Full results...(party names are those used by the IECI)

Unified Iraqi Coalition         5,021mio 41.2% 109+19
Kurdistani Gathering          2,642 mio 21.7% 43+10
Tawafoq Iraqi Front          1,840 mio 15.1% 37+7 (aka Accord Front)
National Iraqi List               977K         8.0%  21+4
Hewar National Iraqi Front 500K         4.1%  9+2 (aka National Dialogue Front)
Islamic Union of Kurdistan 158K         1.3%   4+1
Progressives                     145K         1.2%   1+1 (can someone tell me who these guys are? Their votes come from Shi'a areas)
Liberation & Reconciliation Gathering 130K 1.1% 3+0
Iraqi Turkuman Front        88K            0.7%  1+0
Al Rafedeen List                47K            0.4%  0+1 (Christians)
Iraqi National Congress     34K            0.3%  0+0
Mithal Al Aloosi List for Iraqi Nation 32K 0.3% 1+0
(3 no-seats, 0.2% parties)
Al Ezediah Movement for Progressing & Reform 22K 0.2 1+0 (Yezidis. Very interesting religious minority)
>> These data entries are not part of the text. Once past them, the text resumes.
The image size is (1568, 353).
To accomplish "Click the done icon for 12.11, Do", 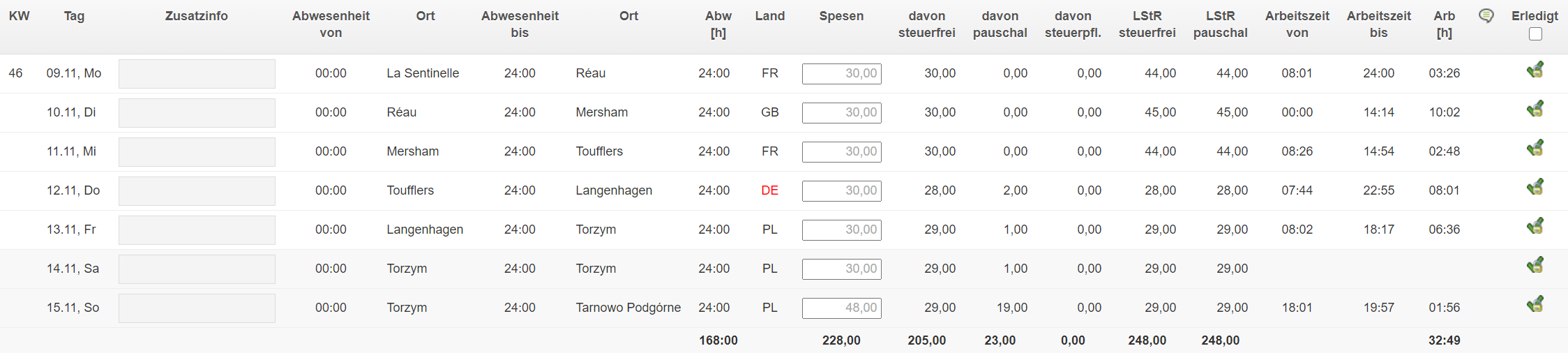I will (1535, 187).
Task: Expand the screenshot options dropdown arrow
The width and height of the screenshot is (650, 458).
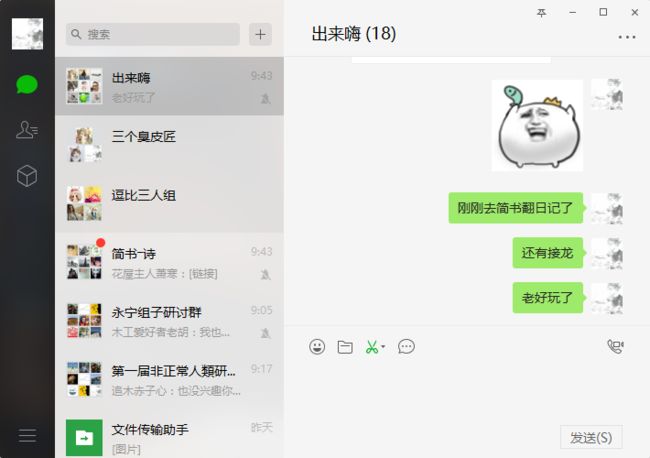Action: tap(383, 347)
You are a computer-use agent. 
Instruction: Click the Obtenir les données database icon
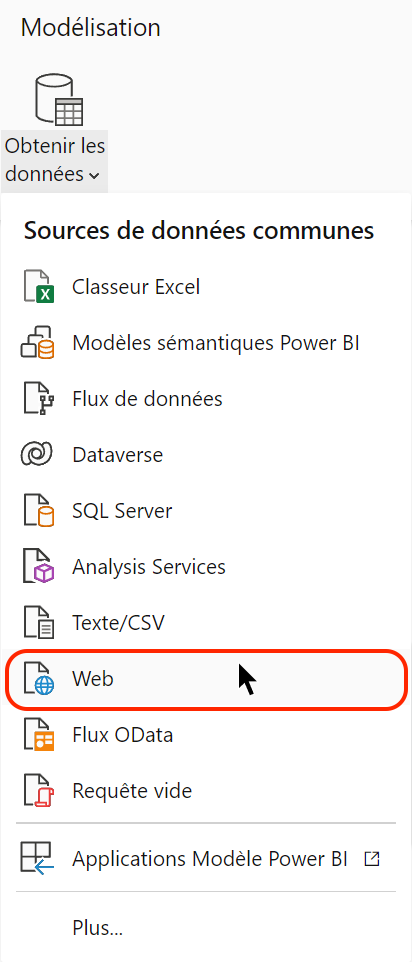click(59, 99)
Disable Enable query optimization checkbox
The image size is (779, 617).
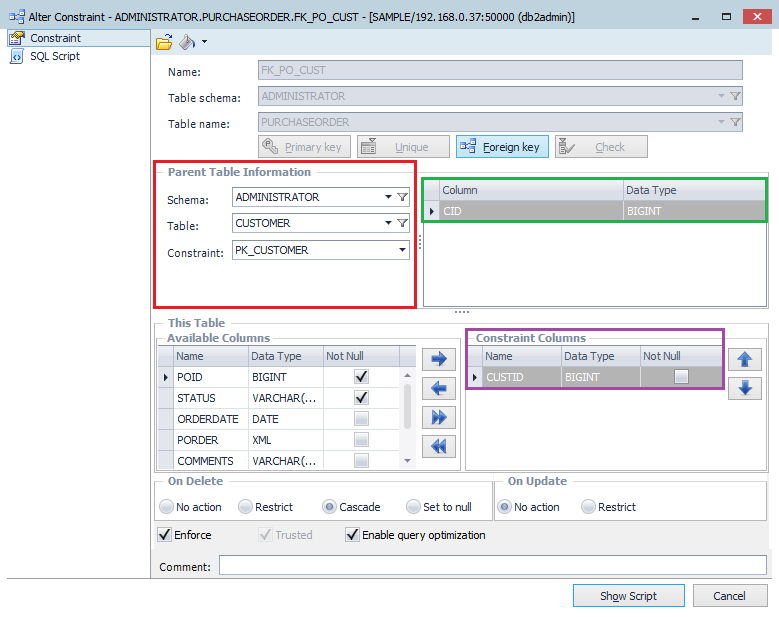pyautogui.click(x=352, y=535)
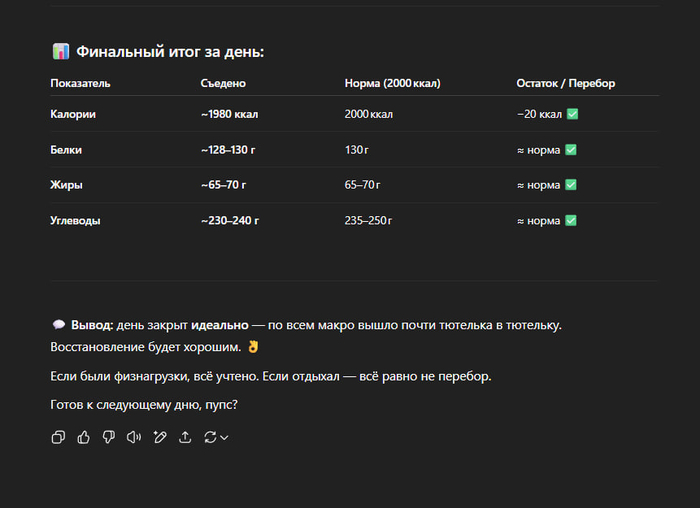
Task: Click the Остаток / Перебор column header
Action: (565, 83)
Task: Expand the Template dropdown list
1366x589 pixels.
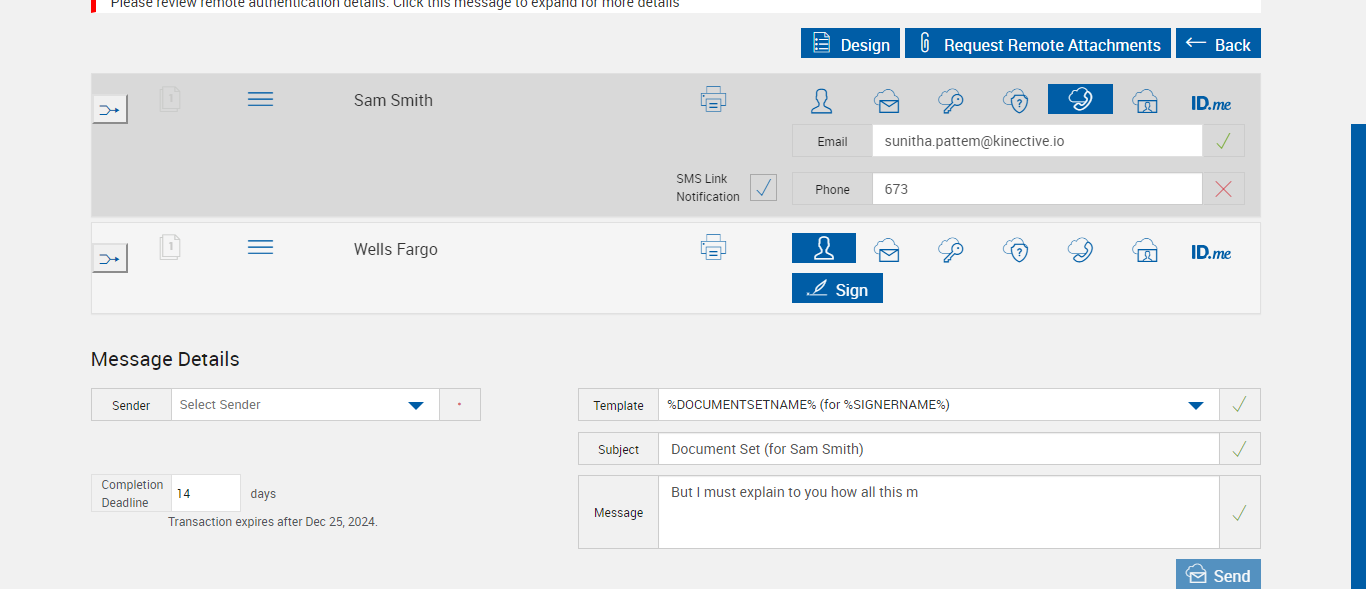Action: pyautogui.click(x=1195, y=405)

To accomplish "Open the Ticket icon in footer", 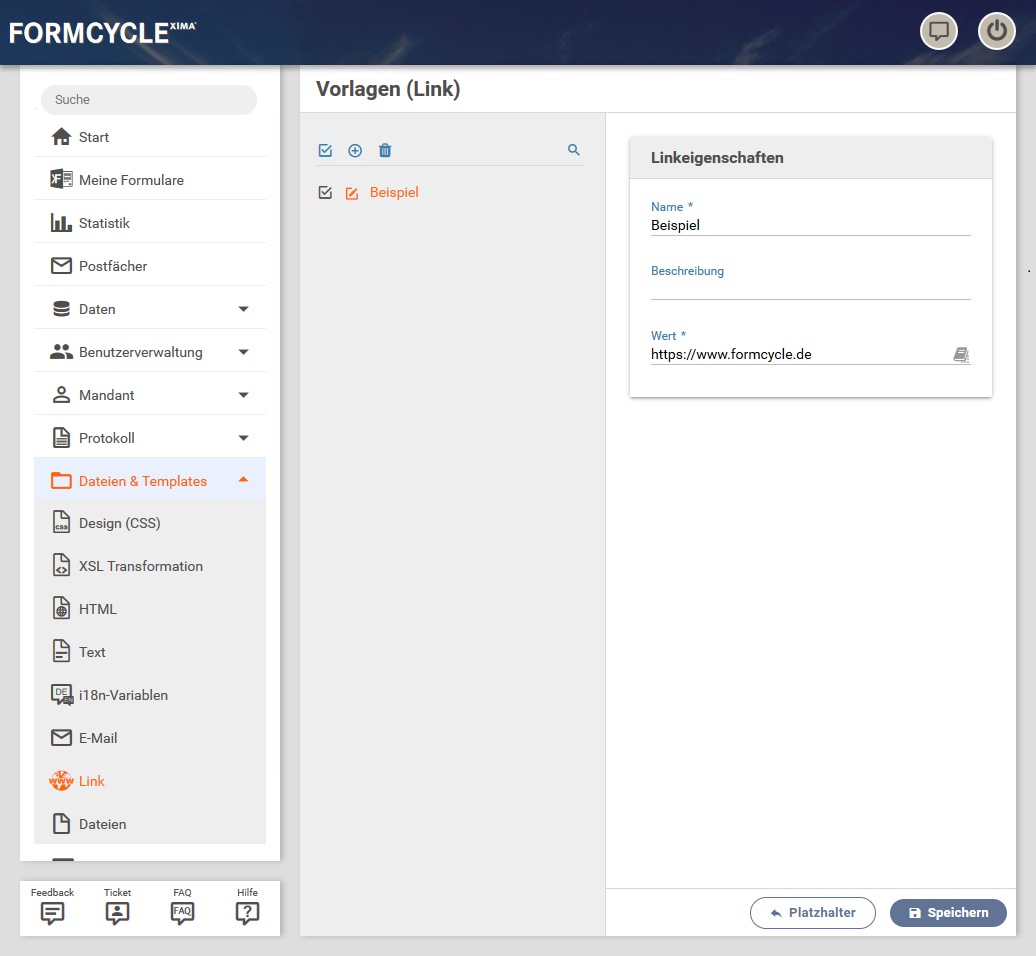I will point(117,912).
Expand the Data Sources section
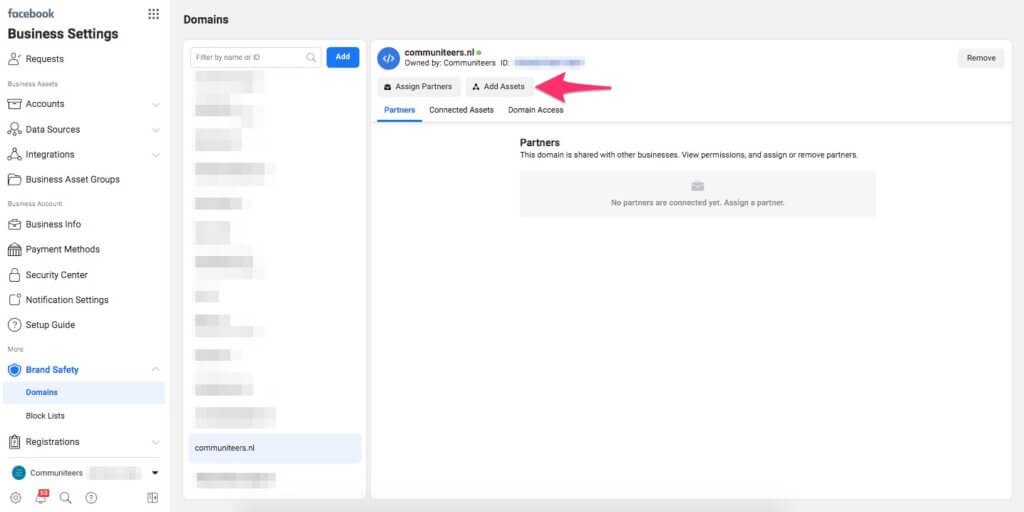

The progressives, as it turns out are a Sadr-affiliated extremist Shi'a party... they're coalitoning with uia....

Incidentally, its gratifying to see that the seat break-down (for the regions) that I calculated way back in December, using the complicated electoral formula provided on the electoral comission website is almost exactly how the final results turned out.  The only change is that the UIA gave up a seat to the Sunnis in Baghdad...whether this is a concession to Sunni protests (some Sunni claim they should have a majority of Baghdad seats because their population is so obviously more than 20% and God forbid that the Kurds, of all people, would have greater representation than Arab sunni...) or a result of a more accurate vote count is unclear..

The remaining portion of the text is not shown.